Question

我一直在尝试设计一个包装器，以便为自定义数据集使用预制的tensorflow slim模型。数据集是1000个正方形和三角形图像，32x32灰度。它们被组织为数据集/形状/三角形/和数据集/形状/正方形/。

使用以下代码，我能够无错误地训练inception_v2模型。稍后将使用正确的变量参数替换tf.reshape。 .tfrecords文件是使用谷歌的this脚本创建的，该脚本根据上述数据集结构创建记录。

graph = tf.Graph()
sess = tf.InteractiveSession(graph=graph)

with graph.as_default():
    name_dict, nClass = gen_dict(data_directory, path_to_labels_file)

    # associate the "label" and "image" objects with the corresponding features read from
    # a single example in the training data file
    label, image = getImage("datasets/shapes/train-00000-of-00001", height, width, nClass)

    # associate the "label_batch" and "image_batch" objects with a randomly selected batch---
    # of labels and images respectively
    imageBatch, labelBatch = tf.train.shuffle_batch(
        [image, label], batch_size=bsize,
        capacity=2000,
        min_after_dequeue=1000)

    with sess.as_default():
        coord = tf.train.Coordinator()
        threads = tf.train.start_queue_runners(sess=sess, coord=coord)

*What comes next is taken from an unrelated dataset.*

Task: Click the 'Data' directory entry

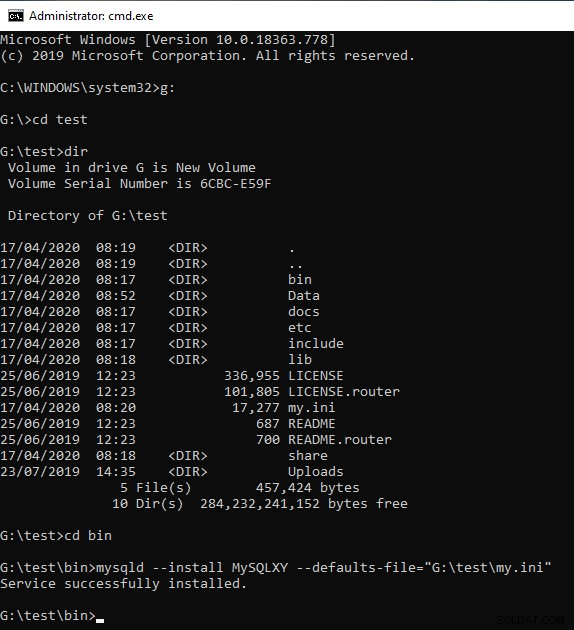Action: pyautogui.click(x=304, y=296)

        sess.run(tf.global_variables_initializer())

        batch_xs, batch_ys = sess.run([imageBatch, labelBatch])

        print('ran shuffle batch')
        print(tf.shape(batch_xs))
        print(tf.shape(batch_ys))
        # batch_xs = tf.expand_dims(batch_xs, 2)
        batch_xs = tf.reshape(batch_xs, [100, 32, 32, 1])
        print(tf.shape(batch_xs))
        logits, end_points = inception.inception_v2(batch_xs,
                                                    num_classes=2,
                                                    is_training=True)

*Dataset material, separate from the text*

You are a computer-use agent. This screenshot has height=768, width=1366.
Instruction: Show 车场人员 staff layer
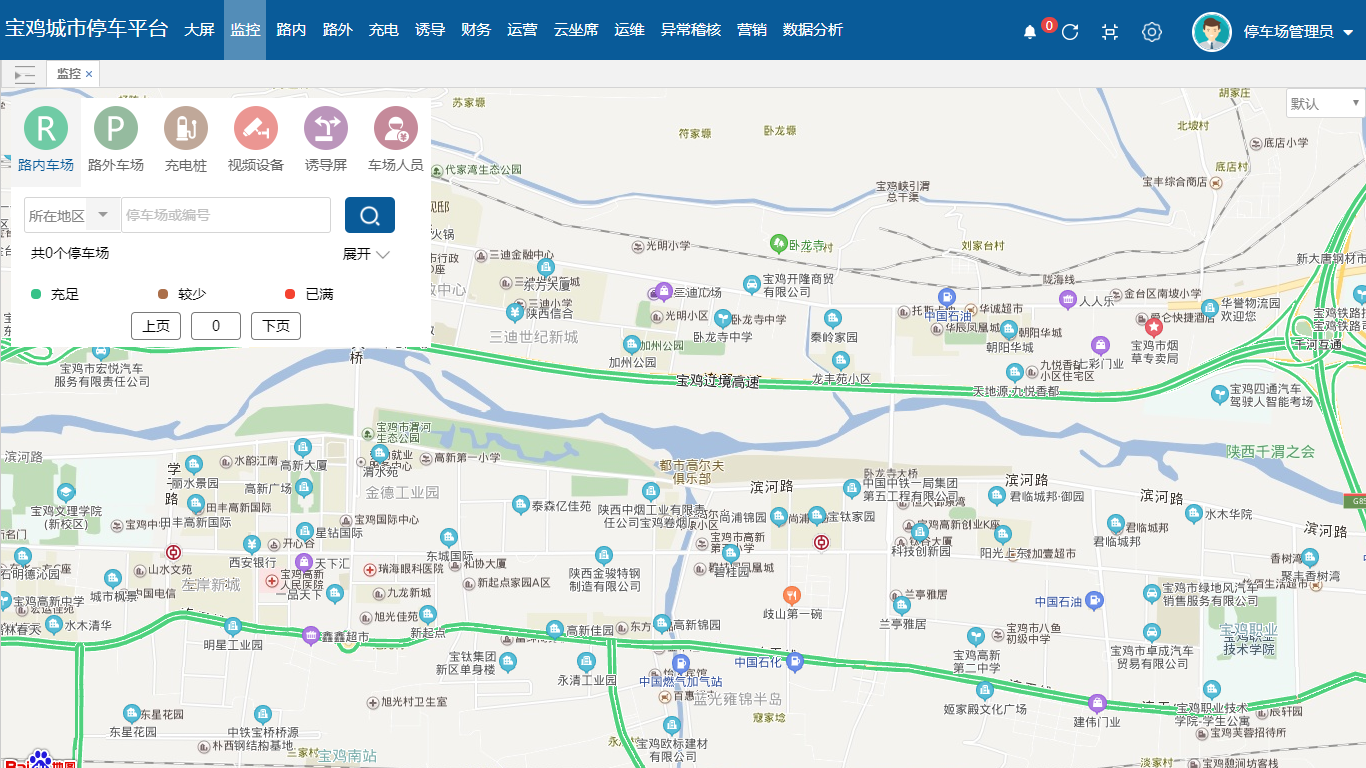396,128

        predictions = end_points['Predictions']
        logits = end_points['Logits']

        tf.losses.softmax_cross_entropy(batch_ys, logits)

        total_loss = slim.losses.get_total_loss()

        optimizer = tf.train.GradientDescentOptimizer(learning_rate=.001)

        train_tensor = slim.learning.create_train_op(total_loss, optimizer)

        slim.learning.train(train_tensor,
                            train_log_dir,
                            number_of_steps=1000)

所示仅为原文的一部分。